О, тоска по Фриули! Неужели меня и вправду волновала греческая нимфа? Ее лицо, охваченное сиянием, ее протянутые руки, как бы зовущие на помощь, и ее раскрытые от ужаса глаза, нет я думал о маленькой Аурелии моего детства, том дне, когда она едва не утонула. Точно так же, как в сюрреалистическом слоне, установленном на площади Минервы с обелиском на спине, мне чудился тот самый слон из Катании, которого в качестве медальона носил тот таинственный спутник, что помог мне бежать с немецкого поезда рядом с Пизой, когда еще так ярко сияли ночью светлячки.

Струящиеся драпировки, круговороты бронзы, конвульсии искусственного мрамора, распахивающиеся своды, полчища раковин, херувимы с трубами, пьянящие девы и всевозможные твари: увы, весь этот чувственный пафос спиралей, волн, позолот, лучей и флористического хмеля был всего лишь, и мне пришлось это вскоре признать, инструментом пропаганды на службе Ватикана, средством борьбы с Реформацией при помощи пластических аргументов, бьющих по чувствам человека, хитростью, которая обеспечивала понтификам преданность народа, искушаемого архитектурным чудом.
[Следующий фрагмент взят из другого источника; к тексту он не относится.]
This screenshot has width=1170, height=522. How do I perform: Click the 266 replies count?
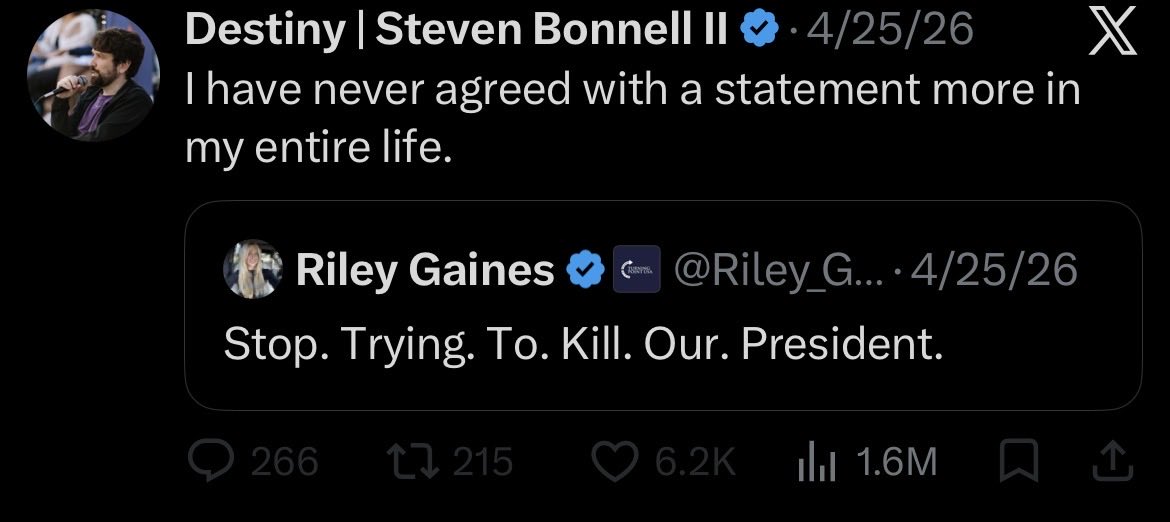284,462
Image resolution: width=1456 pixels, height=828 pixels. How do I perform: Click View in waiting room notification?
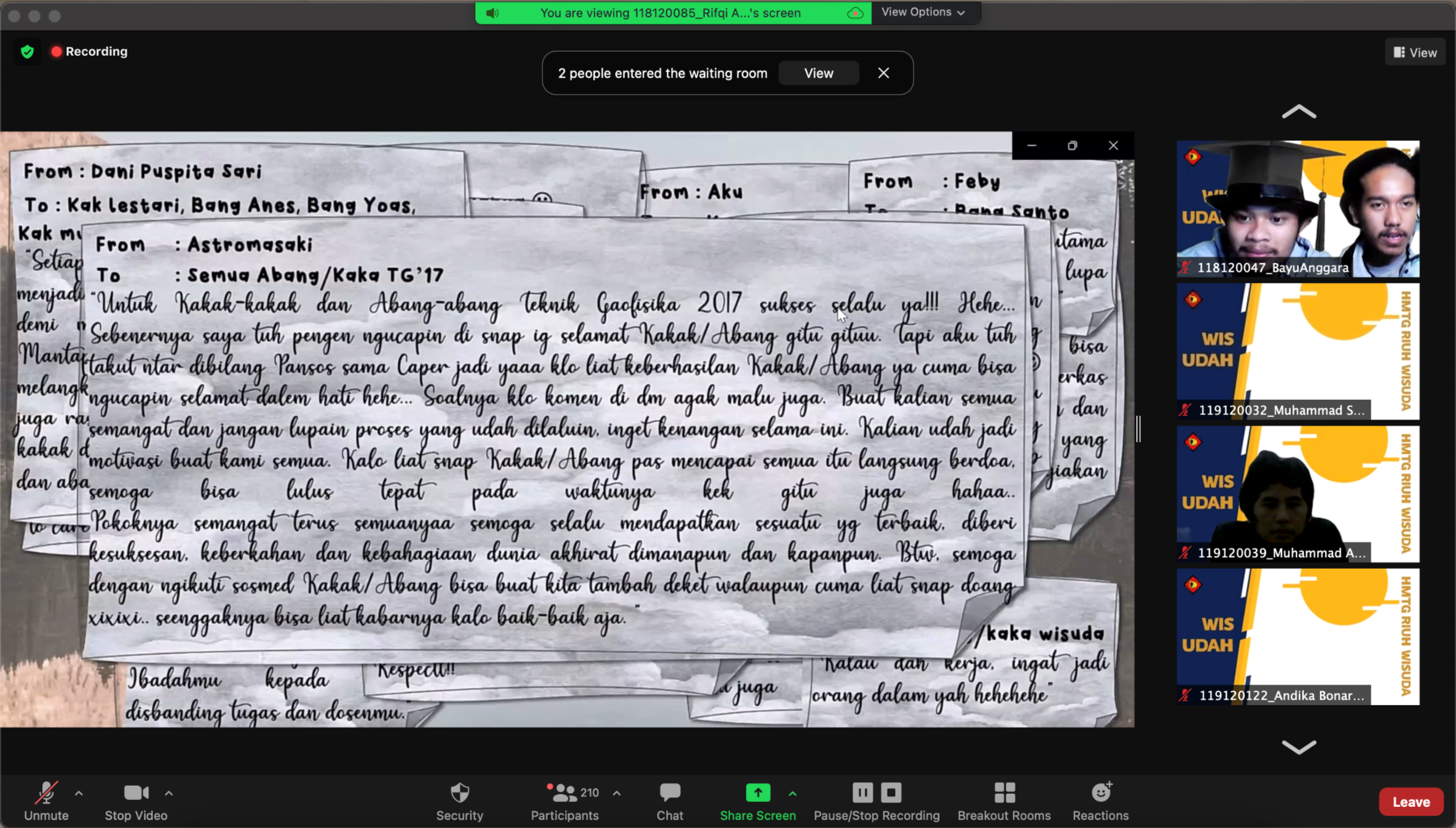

Монах из Виттенберга мог сотрясать воздух доктриной спасения через веру и проповедовать возврат к библейской чистоте — победа оставалась за гипсовыми Иисусами, млеющими святыми, лукавыми ангелочками, фантастическими химерами, мраморными оргиями и художественными излишествами, среди которых душа мечется в беспорядочном изумлении.

Проглоченные мною книги из дядюшкиного чулана не оставляли никакого сомнения. Бернини, маргинал, вольный стрелок? Во время своей легендарной поездки во Францию он имел наглость не угодить Людовику XIV, создав конную статую, которая выражала с недостаточным величием верховые способности монарха. И при этом, будучи в Риме, великий скульптор и архитектор внимал своему хозяину, как смиренный подданный. Он работал на трех пап и выполнял их заказ. Знаменитые пчелы на гробнице Урбино VIII, которые в моих глазах выглядели местью природы власти, мгновения — вечности, фантазии — закону, были всего лишь геральдическим символом, эмблемой семьи Барберини, из которой происходил этот аристократ. Козырек Святого Петра, законченный в том же году, в котором состоялся суд инквизиции над Галилеем, служил несмотря на экстравагантность своих витых бронзовых узоров символом укрепления догматической непреклонности Церкви.